東大曲小学校

飛騨の匠


古四王神社
(国重要文化財・秋田県大仙市)


  仙北平野を南北に走る奥羽本線の大曲駅と飯詰駅のほぼ中間地点、
  広い田園に囲まれ天を仰ぐ老樹の中に小さな社(やしろ)がある。

  これが飛騨古川(ひだふるかわ)村出身(今の吉成郡古川町)の
  飛騨の匠(たくみ)、「甚兵衛(じんべえ)」作といわれる大曲市の古四王神社である。

  この古四王神社本殿の建立は、氏子総代(うじそうだい)の富樫家の古文書に

 古四王代権現建立(こしおうだいごんげんけんりつ)                                   
 元亀元年(1570)卯月吉日(げんきがんねん(1570)うづききちじつ)                       
 戸沢六郎 又 兵部トモ云傅也(とざわろくろう また へいぶともいうなり)                    
 奉行 富樫左衛門太郎(ぶぎょう とがしさえもんたろう)                               

  とあって、富樫家の祖、誠白より7代目左衛門太郎勝家が
  領主戸沢兵部の命により元亀元年(1570)に奉行として建築したものであると伝えている。

  古四王神社は屋根が入母屋造こけら葺、千鳥破風、二重繁垂、三方椽、妻入の一間社で、
  前面に向唐破風一間の向拝を附してあるが、総体にわたって室町時代末期の特色を濃厚に見せている。
  向拝頭貫に刻まれた菊の浮き彫りは、まれに見る傑作とされ、
  鴛鴦(おしどり)風の蟇股(かえるまた)、特異な擬宝珠(ぎぼし)、
  中備の鼓状の束、絵様繰形のある多数の木鼻、長押上で中断する円柱。
  柱間の欅桟等々、室町末期建築の特徴に加え、
  その自由な手法は従来の基本形式にこだわらない地方色の濃い、珍奇独特の手法といわれている。
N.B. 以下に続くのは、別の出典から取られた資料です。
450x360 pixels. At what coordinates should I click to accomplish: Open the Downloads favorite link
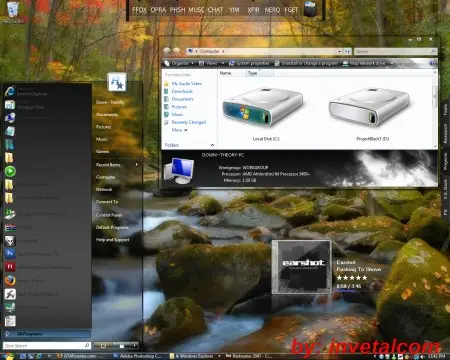[x=182, y=91]
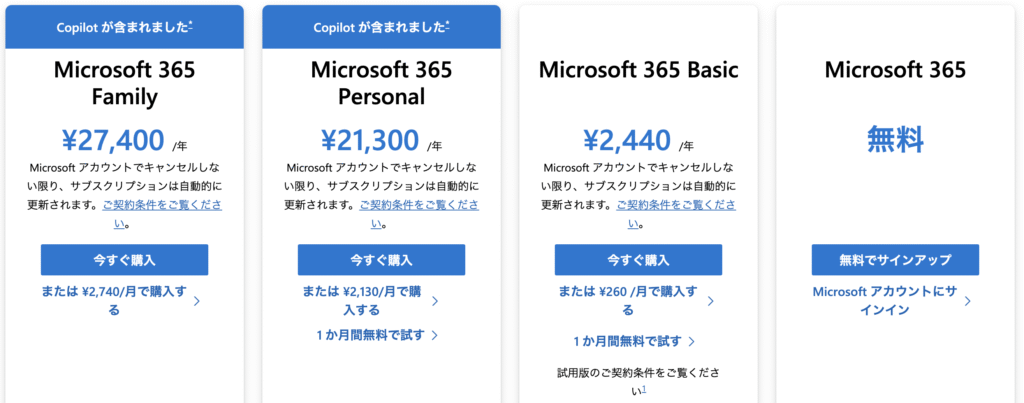Click footnote 1 after the Basic trial terms
Viewport: 1024px width, 403px height.
(x=644, y=389)
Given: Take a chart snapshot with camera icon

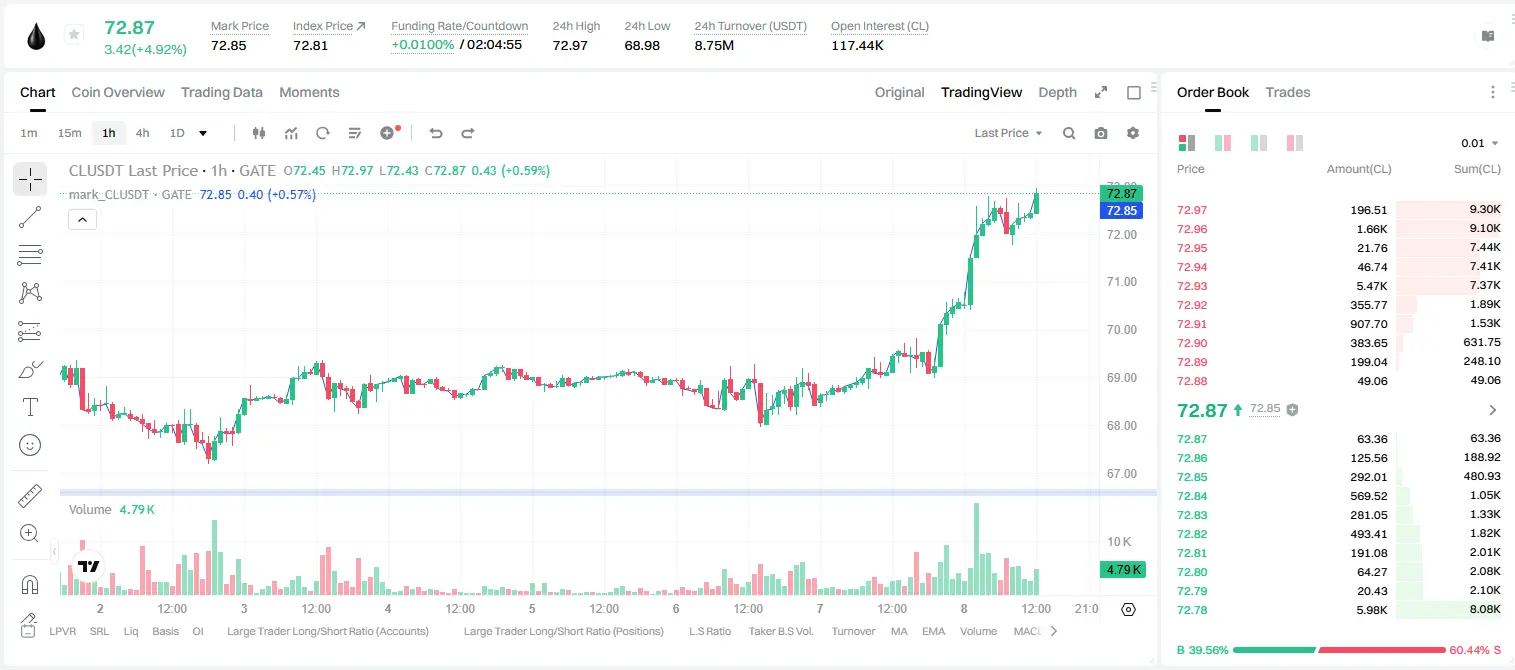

  明治38年(1905)には京都帝国大学教授の伊藤忠太郎工学博士は、
  その報告書の中で「手法法縦磊落端倪(しゅほうほうじゅうらいらくたんげい)すべからず、
  実に珍中の珍、奇中の奇なり」と感嘆し、明治41年には特別保護建造物指定を受けた。
  また、昭和5年(1939)には京都帝国大学天沼俊一博士が調査に来たが、
  いずれも「奇中の奇」なる手法を認め、全国古建築の異彩とした。
  そして、『日本建築史図録・室町編』には、
  「要するに従来の建物の様式にとらわれず、
  和・唐・天を超越した天下一品の建築である」と天沼博士は激賞している。

  大曲市が全国に誇るべき建造物で、昭和25年8月9日、国の重要文化財に指定されている。

  このように、室町末期の「和・唐・天」という3様式を完全に融合しながら、
  更に独創的な表現手法を取り入れた建造物で、学術的にも極めて高い評価を得ている社殿の作者は、
  地元大曲では古来より「飛騨の匠」と言い伝えられてきたという。

  そして、昭和5年(1930)、文部省の解体修理のとき、
  東南隅の屋根の支えの中の斗(四角なマス状の台)の一つに
  「古川村(今の岐阜県吉成郡古川町)大工甚兵衛」の墨書が入っていて、飛騨古川の大工甚兵衛の作と判明。
  その伝説がほぼ伝承の史実と一致する発見であった。

  元亀元年(1570)といえば、室町末期で天下が乱れ、騒乱に明け暮れていた時代である。
  飛騨古川より大工「甚兵衛」は、きわめて遠い異国の地へどのような経緯で、
  どのようにして赴いたのか知る由もないが、
  幾多の兵火をのがれ、厳しい風雪に対峙して、大曲の変遷を見続けながら築後430余念を経た今日も、
  秋田県大曲市の地に威風堂々と「飛騨の匠」の技を今に伝える古四王神社が存在するこの事実は、
  私たち飛騨人にとっても、大きな誇りであると同時に、大きな喜びでもある。